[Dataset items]
%%

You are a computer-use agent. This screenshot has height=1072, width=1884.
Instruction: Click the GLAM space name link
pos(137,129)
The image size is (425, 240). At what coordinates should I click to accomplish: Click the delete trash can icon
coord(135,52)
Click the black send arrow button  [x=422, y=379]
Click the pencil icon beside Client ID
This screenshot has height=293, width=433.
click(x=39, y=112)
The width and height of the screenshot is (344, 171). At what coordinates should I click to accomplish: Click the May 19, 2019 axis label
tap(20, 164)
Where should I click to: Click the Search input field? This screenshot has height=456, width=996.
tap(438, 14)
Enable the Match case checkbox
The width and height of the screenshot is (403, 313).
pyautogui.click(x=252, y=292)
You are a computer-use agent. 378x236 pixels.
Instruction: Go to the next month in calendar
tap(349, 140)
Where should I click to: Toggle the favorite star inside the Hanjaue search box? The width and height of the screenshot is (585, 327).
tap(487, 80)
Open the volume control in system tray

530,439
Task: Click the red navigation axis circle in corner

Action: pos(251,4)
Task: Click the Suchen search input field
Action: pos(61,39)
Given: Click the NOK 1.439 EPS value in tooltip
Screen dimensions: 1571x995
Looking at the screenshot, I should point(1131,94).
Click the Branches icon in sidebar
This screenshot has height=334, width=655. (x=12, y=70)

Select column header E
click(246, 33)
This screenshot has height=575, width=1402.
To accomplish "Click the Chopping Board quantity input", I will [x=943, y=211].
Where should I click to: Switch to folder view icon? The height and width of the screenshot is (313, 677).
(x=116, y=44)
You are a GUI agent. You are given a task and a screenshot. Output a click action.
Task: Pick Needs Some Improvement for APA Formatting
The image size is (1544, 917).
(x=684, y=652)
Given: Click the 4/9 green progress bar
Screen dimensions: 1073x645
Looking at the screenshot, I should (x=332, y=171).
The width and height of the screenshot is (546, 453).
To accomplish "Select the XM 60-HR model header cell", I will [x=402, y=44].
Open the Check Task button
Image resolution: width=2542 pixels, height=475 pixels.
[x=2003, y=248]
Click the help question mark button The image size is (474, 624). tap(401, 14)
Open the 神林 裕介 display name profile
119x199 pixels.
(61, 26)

%%

■ **What is required**
Check each line of the records above, and copy those that hold the word "will".

■ **Response below**
To accomplish "Click the Chopping Board quantity input", I will [x=943, y=211].
To accomplish "Select the XM 60-HR model header cell", I will [x=402, y=44].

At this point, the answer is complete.